PhD researcher Wesley Malcorps, who led the study, said: “The global north showed a high interest in environmental sustainability, which is driven by consumer demand for ecolabels and sustainable production practices.
“However, China showed a higher interest in messaging around ‘safety’ and ‘quality’, which can be traced to concerns over food safety scares, due to less developed standard operating procedures than are the norm for retailers in the Europe and North America.
“The use of ‘quality’ messaging was used to strengthen associations with the perceived natural characteristics and health benefits of seafood consumption in the Chinese market.”
He added: “An understanding of culture, messaging strategies and interpretation can improve the communication of product characteristics and in turn improve business and production practices, better meeting the expectations of the final consumer.”

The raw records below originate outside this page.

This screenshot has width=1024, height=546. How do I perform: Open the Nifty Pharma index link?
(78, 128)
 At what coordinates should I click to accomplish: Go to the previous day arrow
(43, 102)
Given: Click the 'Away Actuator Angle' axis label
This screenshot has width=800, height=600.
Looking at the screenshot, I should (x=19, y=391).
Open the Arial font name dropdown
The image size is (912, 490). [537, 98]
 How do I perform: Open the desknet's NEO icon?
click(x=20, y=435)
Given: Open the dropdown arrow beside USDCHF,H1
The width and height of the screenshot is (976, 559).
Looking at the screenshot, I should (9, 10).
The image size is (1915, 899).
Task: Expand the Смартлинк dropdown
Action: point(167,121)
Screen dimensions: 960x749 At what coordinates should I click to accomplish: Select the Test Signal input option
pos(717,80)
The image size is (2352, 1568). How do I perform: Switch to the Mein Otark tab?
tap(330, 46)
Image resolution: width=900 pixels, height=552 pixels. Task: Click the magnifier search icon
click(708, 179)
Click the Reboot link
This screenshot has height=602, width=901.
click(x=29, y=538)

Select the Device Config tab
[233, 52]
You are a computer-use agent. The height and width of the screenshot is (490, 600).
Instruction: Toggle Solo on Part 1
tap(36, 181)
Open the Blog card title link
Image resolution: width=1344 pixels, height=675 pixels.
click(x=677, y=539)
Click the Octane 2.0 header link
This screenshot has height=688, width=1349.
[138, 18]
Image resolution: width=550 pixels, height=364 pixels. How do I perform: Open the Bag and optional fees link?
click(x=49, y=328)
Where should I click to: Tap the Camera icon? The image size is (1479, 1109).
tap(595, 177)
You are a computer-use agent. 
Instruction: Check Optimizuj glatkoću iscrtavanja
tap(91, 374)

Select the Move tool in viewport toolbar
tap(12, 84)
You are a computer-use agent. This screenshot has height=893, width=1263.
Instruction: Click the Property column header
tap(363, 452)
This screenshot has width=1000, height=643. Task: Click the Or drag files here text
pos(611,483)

The study was carried out in collaboration with the University of Edinburgh, Kafrelsheikh University, South China Sea Fisheries Research Institute, Shanghai Ocean University and the University of Massachusetts Boston.
It was part of the Green Aquaculture Intensification Project (GAIN), funded by the European Commission’s Horizon 2020 programme. The paper ‘Global Seafood Trade: Insights in Sustainability Messaging and Claims of the Major Producing and Consuming Regions,’ is published in the journal Sustainability.